[Data extracted from a collection]
☆ ☆ ☆
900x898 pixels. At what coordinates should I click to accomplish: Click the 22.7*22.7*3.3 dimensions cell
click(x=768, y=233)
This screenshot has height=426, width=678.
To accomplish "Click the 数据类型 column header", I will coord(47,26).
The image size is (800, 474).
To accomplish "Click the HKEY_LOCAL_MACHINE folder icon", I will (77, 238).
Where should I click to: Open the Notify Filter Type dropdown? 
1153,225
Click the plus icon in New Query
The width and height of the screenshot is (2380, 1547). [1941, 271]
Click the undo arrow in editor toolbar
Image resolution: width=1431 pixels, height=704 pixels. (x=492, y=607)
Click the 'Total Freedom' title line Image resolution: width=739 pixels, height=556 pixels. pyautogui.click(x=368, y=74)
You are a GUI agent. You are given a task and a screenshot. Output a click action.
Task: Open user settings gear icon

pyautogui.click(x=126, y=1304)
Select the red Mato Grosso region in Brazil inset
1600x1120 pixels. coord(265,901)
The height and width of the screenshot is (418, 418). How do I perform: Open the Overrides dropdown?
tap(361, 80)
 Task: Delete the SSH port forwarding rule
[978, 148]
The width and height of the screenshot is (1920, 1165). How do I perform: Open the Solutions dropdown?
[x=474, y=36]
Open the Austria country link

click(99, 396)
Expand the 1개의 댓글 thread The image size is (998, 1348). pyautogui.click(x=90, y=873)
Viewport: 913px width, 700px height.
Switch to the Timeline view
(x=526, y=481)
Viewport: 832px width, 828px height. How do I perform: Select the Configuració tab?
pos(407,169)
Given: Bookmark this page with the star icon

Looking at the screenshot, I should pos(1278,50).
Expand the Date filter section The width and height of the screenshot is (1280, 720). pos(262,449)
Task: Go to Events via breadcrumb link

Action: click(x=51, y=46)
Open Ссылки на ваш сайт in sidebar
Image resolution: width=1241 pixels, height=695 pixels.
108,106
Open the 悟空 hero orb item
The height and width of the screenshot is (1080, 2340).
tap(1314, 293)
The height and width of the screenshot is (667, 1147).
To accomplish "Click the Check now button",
☆ ☆ ☆
GIVEN TASK: Print the records again verbatim, beginning at the line with "The width and height of the screenshot is (1920, 1165)." and ending at the line with "(x=526, y=481)", both lines included.

RESPONSE TO THIS EXERCISE:
The width and height of the screenshot is (1920, 1165). How do I perform: Open the Solutions dropdown?
[x=474, y=36]
Open the Austria country link

click(99, 396)
Expand the 1개의 댓글 thread The image size is (998, 1348). pyautogui.click(x=90, y=873)
Viewport: 913px width, 700px height.
Switch to the Timeline view
(x=526, y=481)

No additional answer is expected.